Type & Discipline
Re-membering conversations are a structured therapeutic practice drawn from narrative therapy, a tradition situated within family therapy and the broader field of social-constructionist counseling 1. The practice is a technique — a defined conversational map with a recognizable shape — rather than a stand-alone modality; it is deployed inside the larger narrative therapy framework alongside externalizing conversations, re-authoring conversations, and definitional ceremonies 2. The word “re-membering” is a deliberate double meaning: it points both to recollection and to the re-organizing of “membership” in a person’s life, the way one might add or remove members of a club 1. The discipline that houses it treats identity not as a fixed inner essence but as something produced and sustained in relationship with others 4.
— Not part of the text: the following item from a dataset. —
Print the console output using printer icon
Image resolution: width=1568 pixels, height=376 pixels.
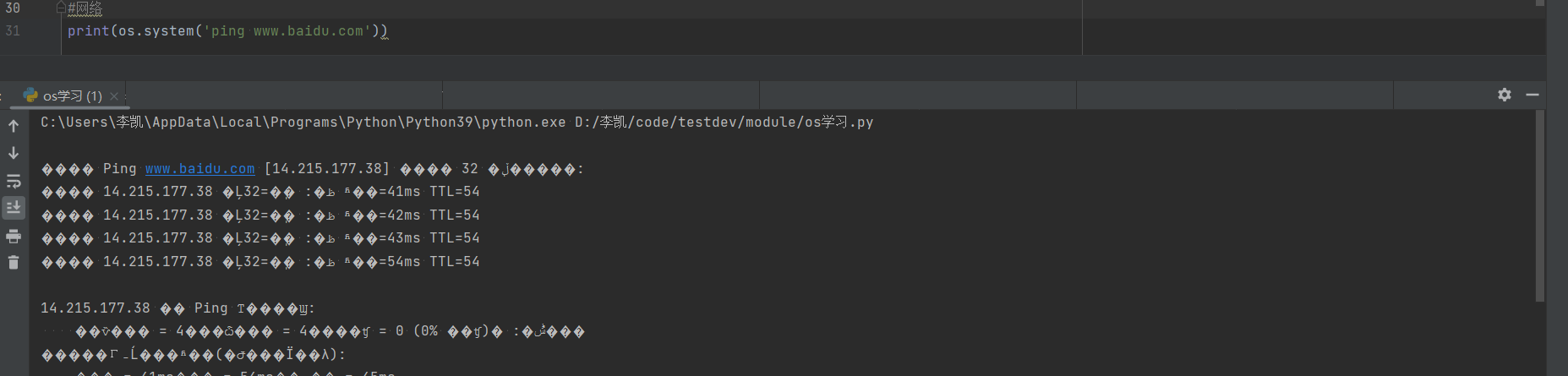(14, 236)

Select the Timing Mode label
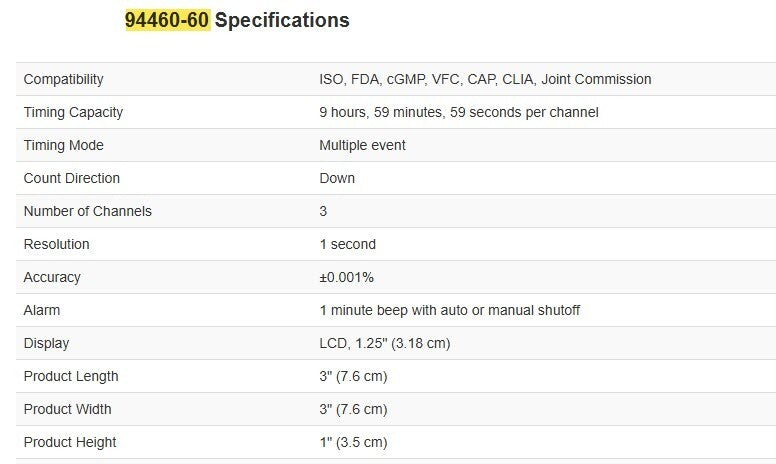[x=63, y=145]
The technique rests on a particular metaphor: that a person’s identity is shaped by an “association of life” or “membership,” a kind of club whose members are the significant figures, past and present, who have contributed to who that person is 4. In a re-membering conversation, the therapist treats this membership as something that can be revised — the standing, voice, and influence of any given figure can be raised or lowered 3. This reframes identity work as something relational and editable rather than introspective and static 4.
Creators & Lineage
The practice was developed by Michael White, the Australian social worker and family therapist who, with David Epston, co-founded narrative therapy and the Dulwich Centre in Adelaide 1. White first articulated re-membering conversations in his collection Narratives of Therapists’ Lives (1997) and later gave the practice its most complete map in Maps of Narrative Practice (2007) 12. The Dulwich Centre remains the primary custodian of White’s work, including a substantial video archive of his teaching and demonstration interviews 5.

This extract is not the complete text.